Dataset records
◇ ◇ ◇ ◇ ◇

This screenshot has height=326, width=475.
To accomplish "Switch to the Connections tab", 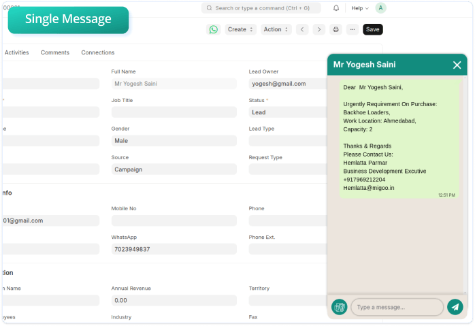I will tap(98, 52).
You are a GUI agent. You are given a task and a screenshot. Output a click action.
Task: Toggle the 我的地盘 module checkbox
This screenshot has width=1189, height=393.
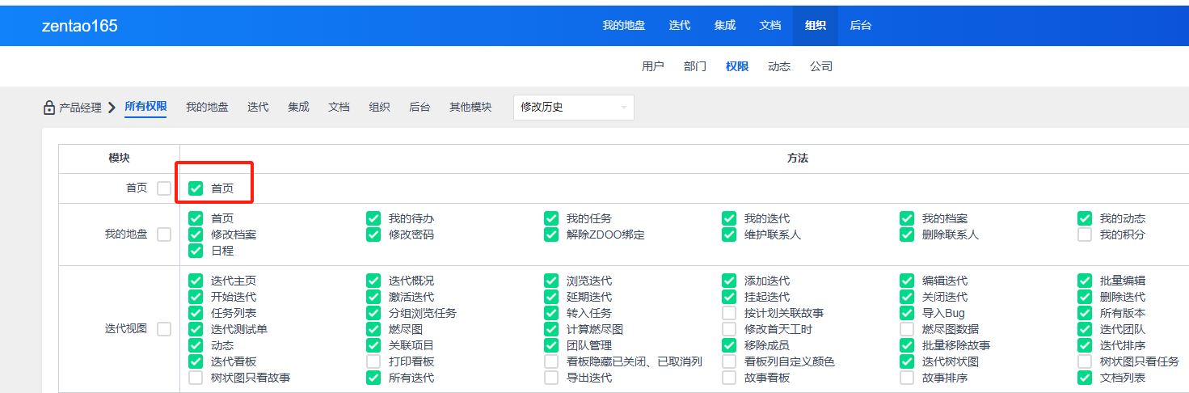pyautogui.click(x=164, y=235)
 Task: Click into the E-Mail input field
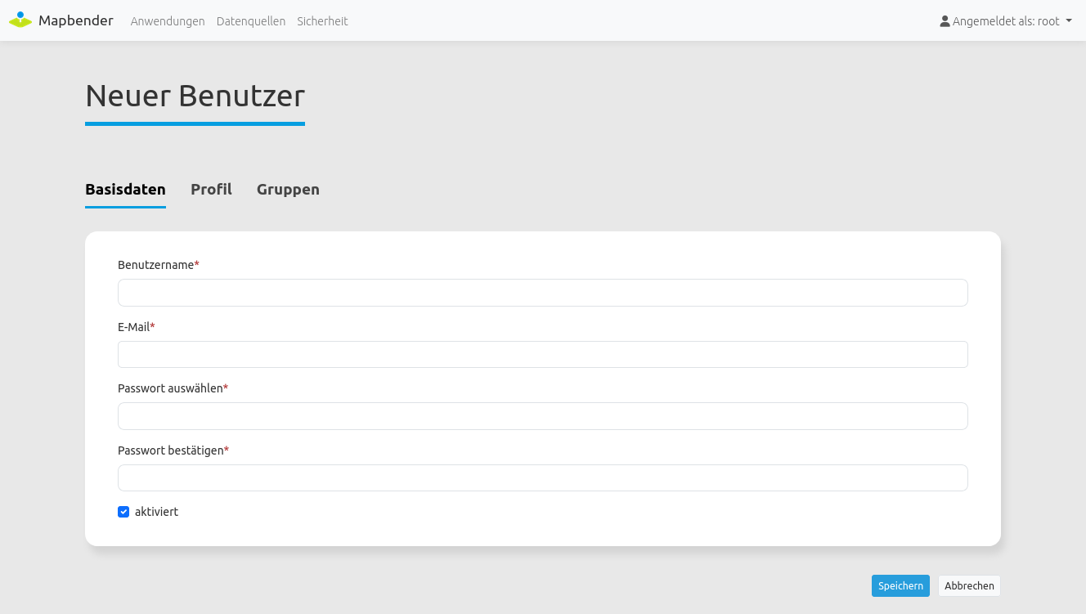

◇ ◇ ◇ ◇ ◇

### Task
Take the line containing "This screenshot has width=1189, height=393." and every line after it up to the end of the entries, and quote them exactly. Both ends count; the pictures do not.

### Expected output
This screenshot has width=1189, height=393.
pyautogui.click(x=164, y=235)
 Task: Click into the E-Mail input field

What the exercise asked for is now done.